**Dataset**
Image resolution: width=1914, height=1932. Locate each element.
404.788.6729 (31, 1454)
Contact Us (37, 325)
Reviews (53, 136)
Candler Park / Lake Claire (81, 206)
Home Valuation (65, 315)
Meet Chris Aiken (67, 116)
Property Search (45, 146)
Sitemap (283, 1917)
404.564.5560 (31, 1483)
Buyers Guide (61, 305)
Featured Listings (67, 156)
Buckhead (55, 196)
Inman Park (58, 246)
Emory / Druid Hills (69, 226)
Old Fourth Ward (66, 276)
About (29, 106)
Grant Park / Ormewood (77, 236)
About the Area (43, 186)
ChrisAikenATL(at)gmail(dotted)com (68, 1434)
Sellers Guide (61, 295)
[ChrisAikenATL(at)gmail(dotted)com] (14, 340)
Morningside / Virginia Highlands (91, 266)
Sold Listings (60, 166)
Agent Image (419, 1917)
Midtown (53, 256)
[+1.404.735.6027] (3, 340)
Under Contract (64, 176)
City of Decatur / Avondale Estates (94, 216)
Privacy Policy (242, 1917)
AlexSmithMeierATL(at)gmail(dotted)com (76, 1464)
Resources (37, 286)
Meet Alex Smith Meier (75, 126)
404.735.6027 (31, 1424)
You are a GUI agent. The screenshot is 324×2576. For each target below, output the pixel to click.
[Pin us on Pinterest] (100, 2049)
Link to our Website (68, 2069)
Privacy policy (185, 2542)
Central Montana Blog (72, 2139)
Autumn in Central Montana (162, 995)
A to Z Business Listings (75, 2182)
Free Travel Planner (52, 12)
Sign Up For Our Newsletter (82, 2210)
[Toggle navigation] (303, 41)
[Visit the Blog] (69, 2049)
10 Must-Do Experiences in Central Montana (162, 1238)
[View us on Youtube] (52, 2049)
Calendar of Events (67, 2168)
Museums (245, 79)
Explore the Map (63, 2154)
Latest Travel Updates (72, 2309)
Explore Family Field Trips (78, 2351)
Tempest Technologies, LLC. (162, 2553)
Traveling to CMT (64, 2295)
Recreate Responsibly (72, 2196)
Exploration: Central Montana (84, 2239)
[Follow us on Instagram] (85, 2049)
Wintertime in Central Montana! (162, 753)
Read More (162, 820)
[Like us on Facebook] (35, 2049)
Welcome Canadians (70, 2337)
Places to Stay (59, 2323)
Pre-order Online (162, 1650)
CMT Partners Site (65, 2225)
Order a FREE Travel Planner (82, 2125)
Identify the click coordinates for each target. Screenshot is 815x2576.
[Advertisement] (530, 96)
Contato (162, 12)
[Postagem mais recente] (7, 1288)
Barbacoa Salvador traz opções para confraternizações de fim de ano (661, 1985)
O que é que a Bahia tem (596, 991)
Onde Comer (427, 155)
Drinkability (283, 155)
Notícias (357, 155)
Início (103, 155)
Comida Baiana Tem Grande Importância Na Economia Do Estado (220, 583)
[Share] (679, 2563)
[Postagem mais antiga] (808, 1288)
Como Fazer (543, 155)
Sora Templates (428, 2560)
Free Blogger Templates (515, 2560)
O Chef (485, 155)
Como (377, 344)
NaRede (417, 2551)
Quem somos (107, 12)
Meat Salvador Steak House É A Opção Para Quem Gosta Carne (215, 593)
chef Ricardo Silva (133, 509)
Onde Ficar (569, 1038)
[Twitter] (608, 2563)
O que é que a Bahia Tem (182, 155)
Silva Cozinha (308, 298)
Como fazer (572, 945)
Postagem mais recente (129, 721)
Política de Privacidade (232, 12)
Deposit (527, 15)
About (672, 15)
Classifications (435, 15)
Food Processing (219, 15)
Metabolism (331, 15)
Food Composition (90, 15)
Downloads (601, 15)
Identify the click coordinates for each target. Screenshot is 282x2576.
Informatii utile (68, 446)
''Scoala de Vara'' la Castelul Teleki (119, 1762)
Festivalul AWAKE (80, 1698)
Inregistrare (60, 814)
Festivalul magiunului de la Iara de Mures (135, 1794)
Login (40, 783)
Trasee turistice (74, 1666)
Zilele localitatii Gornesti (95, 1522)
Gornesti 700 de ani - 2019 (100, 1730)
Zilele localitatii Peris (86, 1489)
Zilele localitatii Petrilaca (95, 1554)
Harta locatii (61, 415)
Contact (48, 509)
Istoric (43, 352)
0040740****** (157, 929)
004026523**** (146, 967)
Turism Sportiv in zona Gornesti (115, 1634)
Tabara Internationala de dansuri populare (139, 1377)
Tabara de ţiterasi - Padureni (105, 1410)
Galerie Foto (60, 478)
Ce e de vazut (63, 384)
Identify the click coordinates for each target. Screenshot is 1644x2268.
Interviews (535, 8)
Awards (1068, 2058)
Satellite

**Aim of the task**
All lines in the listing above between the line with "404.735.6027 (31, 1424)" and the line with "Read More (162, 820)", inclusive, should be set down exactly, and no line outside that range.

**Reply**
404.735.6027 (31, 1424)
You are a GUI agent. The screenshot is 324×2576. For each target below, output the pixel to click.
[Pin us on Pinterest] (100, 2049)
Link to our Website (68, 2069)
Privacy policy (185, 2542)
Central Montana Blog (72, 2139)
Autumn in Central Montana (162, 995)
A to Z Business Listings (75, 2182)
Free Travel Planner (52, 12)
Sign Up For Our Newsletter (82, 2210)
[Toggle navigation] (303, 41)
[Visit the Blog] (69, 2049)
10 Must-Do Experiences in Central Montana (162, 1238)
[View us on Youtube] (52, 2049)
Calendar of Events (67, 2168)
Museums (245, 79)
Explore the Map (63, 2154)
Latest Travel Updates (72, 2309)
Explore Family Field Trips (78, 2351)
Tempest Technologies, LLC. (162, 2553)
Traveling to CMT (64, 2295)
Recreate Responsibly (72, 2196)
Exploration: Central Montana (84, 2239)
[Follow us on Instagram] (85, 2049)
Wintertime in Central Montana! (162, 753)
Read More (162, 820)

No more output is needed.